When using the GCC vector extensions for C, how can I check that all the values on a vector are zero?
For instance:
#include <stdint.h>
typedef uint32_t v8ui __attribute__ ((vector_size (32)));
v8ui*
foo(v8ui *mem) {
v8ui v;
for ( v = (v8ui){ 1, 1, 1, 1, 1, 1, 1, 1 };
v[0] || v[1] || v[2] || v[3] || v[4] || v[5] || v[6] || v[7];
mem++)
v &= *(mem);
return mem;
}
SSE4.2 has the PTEST
instruction which allows to run a test like the one used as the for
condition but the code generated by GCC just unpacks the vector and checks the single elements one by one:
.L2:
vandps (%rax), %ymm1, %ymm1
vmovdqa %xmm1, %xmm0
addq $32, %rax
vmovd %xmm0, %edx
testl %edx, %edx
jne .L2
vpextrd $1, %xmm0, %edx
testl %edx, %edx
jne .L2
vpextrd $2, %xmm0, %edx
testl %edx, %edx
jne .L2
vpextrd $3, %xmm0, %edx
testl %edx, %edx
jne .L2
vextractf128 $0x1, %ymm1, %xmm0
vmovd %xmm0, %edx
testl %edx, %edx
jne .L2
vpextrd $1, %xmm0, %edx
testl %edx, %edx
jne .L2
vpextrd $2, %xmm0, %edx
testl %edx, %edx
jne .L2
vpextrd $3, %xmm0, %edx
testl %edx, %edx
jne .L2
vzeroupper
ret
Is there any way to get GCC to generate an efficient test for that without reverting to using intrinsics?

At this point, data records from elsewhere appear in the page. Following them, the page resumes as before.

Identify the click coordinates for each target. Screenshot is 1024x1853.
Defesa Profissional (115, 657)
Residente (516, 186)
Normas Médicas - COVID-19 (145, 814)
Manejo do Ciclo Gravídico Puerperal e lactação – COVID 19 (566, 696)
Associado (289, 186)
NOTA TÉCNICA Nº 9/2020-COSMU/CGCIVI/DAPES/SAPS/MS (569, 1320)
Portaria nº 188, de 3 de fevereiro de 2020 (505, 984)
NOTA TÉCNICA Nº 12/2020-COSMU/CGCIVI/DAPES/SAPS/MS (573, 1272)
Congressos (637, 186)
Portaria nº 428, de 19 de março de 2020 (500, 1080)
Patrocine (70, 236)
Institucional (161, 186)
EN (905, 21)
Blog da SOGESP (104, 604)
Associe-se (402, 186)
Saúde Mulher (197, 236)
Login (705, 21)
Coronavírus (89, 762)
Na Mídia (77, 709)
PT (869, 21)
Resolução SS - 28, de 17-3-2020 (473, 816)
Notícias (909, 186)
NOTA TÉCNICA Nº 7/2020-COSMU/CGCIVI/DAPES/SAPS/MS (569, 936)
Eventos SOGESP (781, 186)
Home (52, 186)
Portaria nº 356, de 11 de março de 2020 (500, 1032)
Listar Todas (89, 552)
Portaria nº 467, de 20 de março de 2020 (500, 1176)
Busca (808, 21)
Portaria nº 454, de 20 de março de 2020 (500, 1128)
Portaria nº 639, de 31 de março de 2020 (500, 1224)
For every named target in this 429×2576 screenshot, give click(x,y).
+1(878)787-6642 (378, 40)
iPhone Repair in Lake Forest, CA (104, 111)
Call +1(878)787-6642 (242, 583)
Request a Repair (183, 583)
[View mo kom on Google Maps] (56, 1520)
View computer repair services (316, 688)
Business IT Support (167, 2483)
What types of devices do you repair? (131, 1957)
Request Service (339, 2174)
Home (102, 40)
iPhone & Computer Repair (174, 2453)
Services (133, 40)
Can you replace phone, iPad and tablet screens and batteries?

Update: For reference, code using an unportable GCC builtin for (V)PTEST
:
typedef uint32_t v8ui __attribute__ ((vector_size (32)));
typedef long long int v4si __attribute__ ((vector_size (32)));
const v8ui ones = { 1, 1, 1, 1, 1, 1, 1, 1 };
v8ui*
foo(v8ui *mem) {
v8ui v;
for ( v = ones;
!__builtin_ia32_ptestz256((v4si)v,
(v4si)ones);
mem++)
v &= *(mem);
return mem;
}